Entre as principais causas da ansiedade estão mudanças na rotina, ausência dos tutores e falta de estímulos adequados. O problema ganhou força após a pandemia, com alterações bruscas no convívio entre humanos e animais. “Houve aumento expressivo de casos de ansiedade por separação. A mudança de rotina criou instabilidade para os animais”, afirma o especialista. 

A chamada síndrome de ansiedade por separação é uma das formas mais comuns do problema. Os sintomas podem começar antes mesmo da saída do tutor. “Alguns animais apresentam agitação, outros ficam apáticos. Quando ficam sozinhos, podem latir, uivar, destruir objetos e até vomitar ou fazer necessidades fora do lugar”, detalha. Em gatos, também são comuns mudanças de comportamento, como urinar fora da caixa de areia. 

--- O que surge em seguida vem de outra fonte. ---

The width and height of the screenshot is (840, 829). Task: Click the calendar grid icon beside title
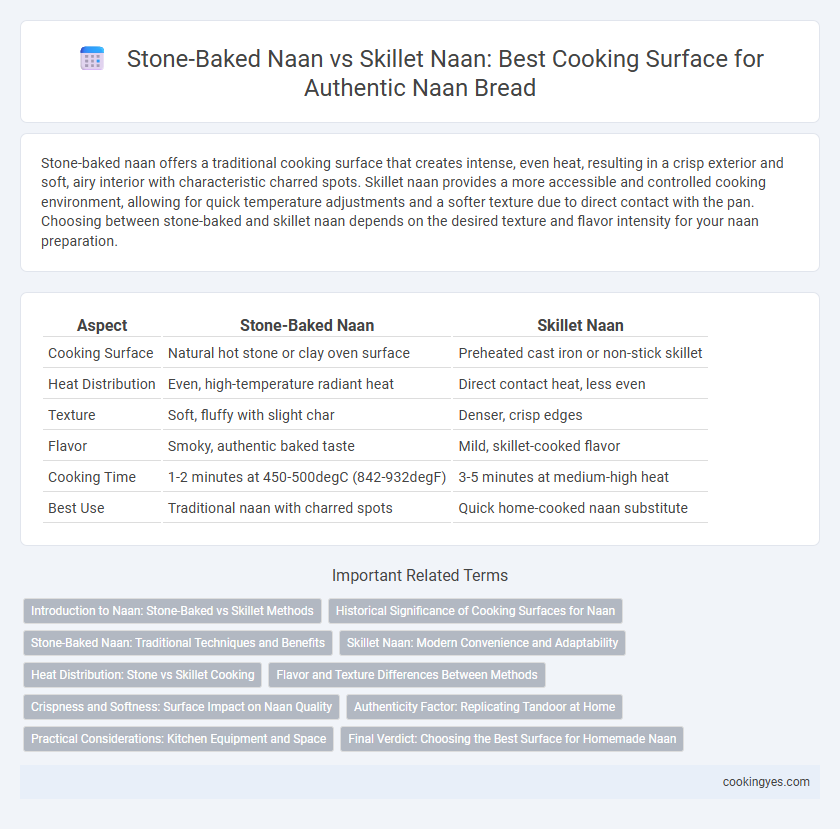click(x=92, y=58)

Outro comportamento que merece atenção é a lambedura excessiva. Embora natural, pode indicar ansiedade quando passa a ser repetitiva e causa lesões. “Ela deixa de ser normal quando se torna obsessiva e interfere na rotina do animal. Muitas vezes, é uma forma de aliviar estresse ou frustração”, destaca. 

Além disso, o especialista alerta para o risco do antropomorfismo, quando o tutor atribui emoções humanas ao animal. “Comportamentos de ansiedade acabam sendo interpretados como ‘amor’ ou ‘dependência saudável’, o que dificulta o reconhecimento do problema e pode reforçar a hipervinculação”, explica. 

Para prevenir a ansiedade, a recomendação é manter uma rotina previsível, com horários definidos para alimentação, passeios e descanso. O enriquecimento ambiental também é essencial, com estímulos físicos e mentais. “Brinquedos interativos, atividades e tempo de qualidade ajudam a reduzir o estresse e melhoram o bem-estar”, orienta. 

Em casos mais graves, a orientação é buscar ajuda profissional. “Quando há comportamentos compulsivos, automutilação ou sinais intensos de ansiedade por separação, é necessário acompanhamento com médico-veterinário e adestrador comportamental”, afirma. 

A falta de atenção aos sinais pode comprometer a saúde física e emocional dos animais. Por isso, reconhecer os indícios precocemente e investir em qualidade de vida são passos fundamentais para garantir o bem-estar dos pets.